How do you cry for a life not fully lived?
My mother died “unexpectedly” on December 21st last year.
I say “unexpectedly” in quotation marks because honestly she had been wanting to die or trying to die, or at the very least had been trying to be sick enough to die, but then survive, for my whole life.
I haven’t yet cried at her passing because it feels like she left so long ago, she was so un-present for most of my life, especially past 1980 when my father died. I think when he died she felt disposed of again, as she was when she was just two and her mother died. Her stepmother not only didn’t want her, but was cruel to her, to the point that Mama’s older brothers and sisters, themselves still children, finally took her out of that situation. I would love to find that stepmother now, and just watch who she is and how she is now, but she is long dead, I’m sure. I would love to have had a word or two–or three–with her before she went.

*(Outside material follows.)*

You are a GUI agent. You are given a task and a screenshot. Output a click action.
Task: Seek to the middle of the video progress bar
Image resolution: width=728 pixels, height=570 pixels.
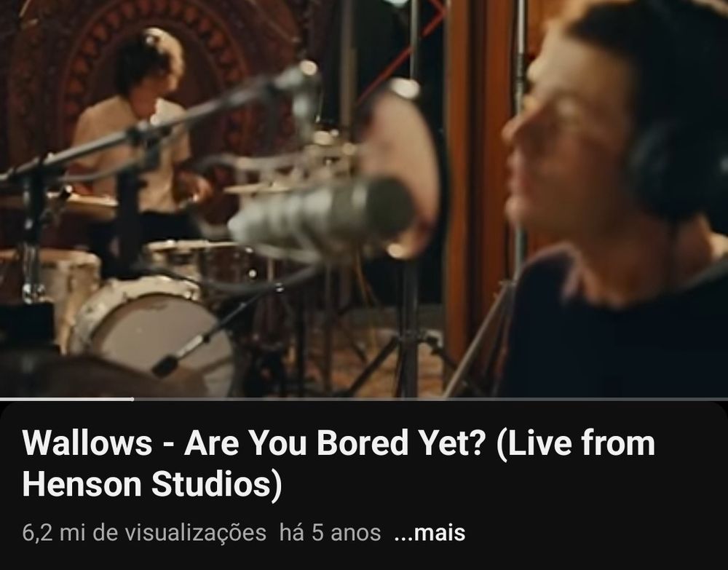[364, 399]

And I would love to ask my Granddaddy about that time, too, but I only knew him as an old man who had a debilitating stroke at 65, at which time I imagine the evil stepmother left him, unless he had the good sense to leave her earlier; when I knew him, he lived alone in a nursing home and I loved him so. I imagine as an adult, I might have asked him, “How did you let this happen?” but as a child, I found in him a soulmate, someone who delighted in small things, as I did, someone who rehabilitated himself after his stroke by making potholders on one of those red metal child’s looms, and selling them “two for two bits,” at the cemetery every family weekend, much to my mother’s mortification.
Rumor has it that Mama’s stepmother was a nurse in the state mental institution in my hometown and used to take my mother to work with her – as a small child – and leave her in locked wards with patients while she worked.
My mother had a hard life. She had the look of a child thrown away; the letters I have that she wrote to her father, my beloved Granddaddy who traveled selling insurance and surely couldn’t have known what his new wife was doing, are heartbreaking. He had no money for a doll for her Christmas gift, and suggested that it was more important for a child who had nothing to get that doll. So she was motherless and doll-less too.
Until her sister took her in. Newly married, along with her young husband, she took in this little red-headed waif of a girl. We knew Sissy’s husband as Papa (pronounced Paw Paw). Sissy and Papa because our grandparents once Mama married the man of her dreams – my father – and started her own family. And yet, for her whole life, Mama couldn’t shake the feeling of being discarded, especially after Daddy died when she wasn’t yet 50, and I grew to know as an adult that we make up for that in many different ways, don’t we? Some of us with food, with recklessness, with impulsive and destructive relationships, with an inability to move forward, and more. We are constantly filling the hole we feel.
In Mama’s case, she determined that she needed attention, and the best way to get it was to be sick, and so she was–her whole life was a series of surgeries and weeks in traction and illnesses that none of us could see, but felt the impact from. Little did she know that she could have gotten all the attention she needed by being well. We tried telling her that, but she didn’t believe us, or the requirement in her DNA was so deeply coded that she couldn’t believe it, or didn’t care.
Ten or twelve years ago, a friend and I had a six-hour drive to the coast of Oregon, and talked about the similarities in our two mothers. “By the time my mother was diagnosed with terminal cancer,” he said quietly at one point, looking out at the sea, “no one believed her, and no one cared.” We rode in silence for a good long while.
And I felt the sudden shock of recognition in that car. That was exactly it. Crying wolf, and wolf, and wolf, and in the process getting addicted to pain medications, and after all the best efforts to save her, it became clear that I could not save her, I could only save myself or be pulled down with her, which I was over the years, which I was, in ways I am still not willing to admit to myself.
Not even finding Christian-based therapists helped. Not even confronting her pill-popping doctors helped. Not staging a demonstration at her pharmacy with reams of her prescriptions printed out in tiny print helped. Not even admitting her to the psych ward at the hospital helped. None of it helped. Over decades, it didn’t help.
We drove by an apartment building once while out for a Sunday drive, and I could hear her talking to herself in the back seat, where she sat alone, Emma in the front seat with me. “That looks like a nice place,” she said. “Maybe I could be happy there.” I looked at her in the rear view mirror and saw the side of her face as she looked out the window at the apartment buildings. And then after a pause, while I listened, I heard the small coda, “No, I couldn’t be happy anywhere.”
It was so hard to watch this for so long; at some point, you have to look away to keep your eyes on the road ahead.